GuardDuty ECS ランタイムモニタリング

GuardDutyのECSランタイムモニタリングを有効にすることで、現在稼働しているECSクラスターの脅威検知をしてくれます。検知できる内容としては下記があります。

  • 不審なアクティビティのプロセスIDの把握
  • 脆弱性があるコンテナイメージの特定

ECSランタイムモニタリングを有効にすると、ECSのタスクにaws-guardduty-agentというコンテナが起動されるようになります。

aws-guardduty-agent.png

また、GuardDutyのランタイムモニタリングからランタイムカバレッジを参照すると、モニタリングしているクラスターリストが確認できます

GuardDutyRuntimeMonitoring.png

GuardDuty ECS ランタイムモニタリングの導入時の注意点

ECSランタイムモニタリングを有効にすると、ECSのタスクにaws-guardduty-agentのコンテナが追加されます。そのため、タスクの実行ロールにGuardDutyエージェントのリポジトリに対するイメージのPull権限が必要です。対象のECSサービスのタスクがVPC内のプライベートサブネットにある場合、ssmmessagesのVPCエンドポイントが必要になります。

cdk
    const executionRole = new iam.Role(this, "ExecutionRole", {
      assumedBy: new iam.ServicePrincipal("ecs-tasks.amazonaws.com"),
      managedPolicies: [iam.ManagedPolicy.fromAwsManagedPolicyName("service-role/AmazonECSTaskExecutionRolePolicy")],
      inlinePolicies: {
        CustomPolicy: new iam.PolicyDocument({
          statements: [
            new iam.PolicyStatement({
              actions: ["ecr:ListImages", "ecr:DescribeImages"],
              resources: [`arn:*:ecr:*:*:repository/aws-guardduty-agent-fargate`],
              effect: iam.Effect.ALLOW,
            }),
          ],
        }),
      },
    });

GuardDuty エージェントのリポジトリ一覧

ECS Exec

ECS ExecはECSコンテナ内にSystems Manager Session Managerの機能を利用してログインする機能です。

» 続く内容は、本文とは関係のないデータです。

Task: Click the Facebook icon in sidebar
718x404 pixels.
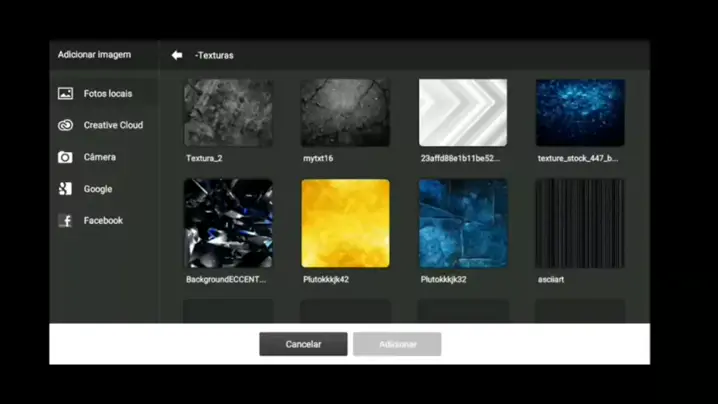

アプリケーションやコンテナ内部での問題が発生した場合、調査や復旧の目的で利用します。

ECS Execを利用するには、主に下記の設定が必要です。

  1. ECSのタスクロールに権限を追加

    policy
    {
       "Version": "2012-10-17",
       "Statement": [
           {
           "Effect": "Allow",
           "Action": [
                "ssmmessages:CreateControlChannel",
                "ssmmessages:CreateDataChannel",
                "ssmmessages:OpenControlChannel",
                "ssmmessages:OpenDataChannel"
           ],
          "Resource": "*"
          }
       ]
    }
    

  2. ECS Execの有効化

    下記はcdkでの有効化設定の例です。サービスの設定でECS Execを有効化する必要があります。

    cdk
            const service = new ecs.FargateService(this, "Service", {
              cluster,
              taskDefinition,
              desiredCount: minCapacity,
              securityGroups: [ecsSecurityGroup],
              vpcSubnets: {
                subnetType: ec2.SubnetType.PRIVATE_WITH_EGRESS,
              },
              circuitBreaker: {
                rollback: true,
              },
              enableExecuteCommand: true, // ECS Execの有効化
            });
    

  3. VPC Endpoint
    対象のECSサービスのタスクがVPC内のプライベートサブネットにある場合、ssmmessagesのVPCエンドポイントが必要です。